Extracting the essence of natural materials without a change!
Extraction is an ancient technique of removing certain compounds from a raw material, usually of natural origin. Most commonly extraction is performed with a solvent which later has to be removed again in order to get a pure extract. Additionally, due to the temperature this process is performed at it runs the risk of kickstarting unwanted microbiological processes, such as bacterial activity. An alternative to this, which we perform at FeyeCon, is the extraction with CO2. Extraction is the most common application of supercritical fluid technology.
CO2 extraction is similar to making filter coffee, in fact the first use of this process was by K. Zosel for the decaffeination of coffee. The supercritical fluid is guided over a packed bed and will carry the soluble fraction of the material we want to extract. Afterwards the carbon dioxide is simply removed trough depressurization. It leaves no traces in residue or extract and is regarded as a food safe solvent. The extraction can also be performed at mild temperatures preserving the products natural consistency. It is non-toxic and non-flammable which reduces safety costs.
The thermodynamic parameters are the solubility of the extracted compounds in combination with solvent density and temperature. When the solubility is plotted against density at given temperature, the solubility curves will have an exponential shape. The thermodynamics of the combined compounds in the raw material will be responsible for the purity of the extract.
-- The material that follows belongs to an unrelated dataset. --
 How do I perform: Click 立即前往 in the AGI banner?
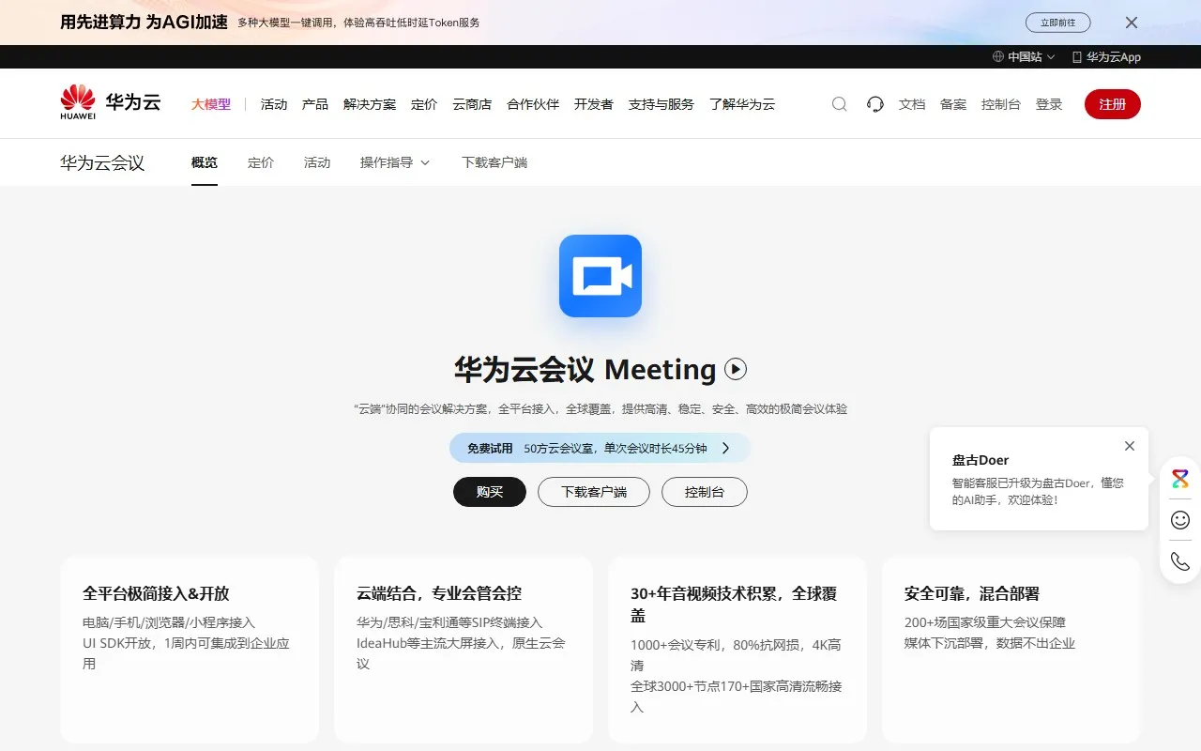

The solubility is not only affected by the concentration of compounds in the raw material but also the manner in which it is attached to this raw material. This will influence the extraction time. As an example: The algae nannochloropsis are difficult to extract, not because of the solubility of the oils, but because of the impermeable membrane of the algae.
The engineering will try to minimize pressure, process volume, flow and time in order to reduce the OPEX and the CAPEX. At the same time, it is essential to offset these parameters against the yield and quality of the product. The combination of the product quality, yield and costs will establish if we have an economically viable process.
Supercritical CO2 extraction can be used for a number of different materials and purposes, for example the extraction of fragrances, herbs, active compounds, flavours, essential oils or edible oils.